La settimana scorsa la Commissione Ue ha definito "giustificata" una procedura d'infrazione contro l'Italia per debito eccessivo, che si basa sul divario tra gli impegni di riduzione del debito pubblico presi dagli ultimi tre governi (Renzi, Gentiloni e Conte) e gli obiettivi effettivamente raggiunti o da raggiungere.

Il gap è stimato dalla Commissione del 5,8% del Pil nel 2016, del 6,7 nel 2017, del 7,6 nel 2018, nonché del 9 e del 9,2% nelle previsioni del 2019 e 2020. Si tratta di scostamenti rilevanti, che configurano il mancato rispetto della regola del debito che governa il funzionamento dell'Unione monetaria europea (Ume).

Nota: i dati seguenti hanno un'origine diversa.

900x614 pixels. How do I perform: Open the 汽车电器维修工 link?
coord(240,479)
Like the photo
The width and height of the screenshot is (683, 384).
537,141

Sull'avvio della procedura a pronunciarsi sarà domani l'Eurogruppo, che a sua volta girerà la pratica al Consiglio Ecofin del 9 luglio, dove verrà presa la decisione finale. L'Ecofin potrà decidere di avviare o di sospendere la procedura in presenza di eventuali impegni aggiuntivi prospettati dal governo italiano, ma difficilmente potrà rigettarla perché la stragrande maggioranza dei governi Ue, compresi quelli sovranisti in teoria amici del governo giallo-verde, è a favore di una linea di rigore contro l'Italia.

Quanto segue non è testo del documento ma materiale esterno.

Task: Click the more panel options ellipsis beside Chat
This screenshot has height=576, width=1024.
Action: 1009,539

La Commissione Ue contesta al nostro Paese di avere fatto molta demagogia con la spesa pubblica in deficit, ma ben poco per riformare davvero l'economia, che costituisce la condizione per rilanciare la crescita e ridurre il debito.

Il rallentamento economico del 2018, preso a pretesto da Tria per giustificare gli ultimi scostamenti, spiega solo in parte l'aumento del rapporto debito/Pil negli ultimi due anni.

Il ristagno dell'economia italiana, infatti, è ben più grave della sola congiuntura negativa del 2018. Esso è strutturale e viene riassunto in una crescita media dello 0,1% nel periodo 2004-2018, contro una media annua dell'1,5% nel resto della zona euro. Nella sostanza, la Commissione fa capire che la causa principale del ristagno italiano è costituita dall'enorme debito pubblico che frena la crescita; e che continuare a finanziare in deficit una maggiore spesa pubblica, come vorrebbe fare Salvini con la flat tax, non promuove la crescita, ma fa aumentare il debito.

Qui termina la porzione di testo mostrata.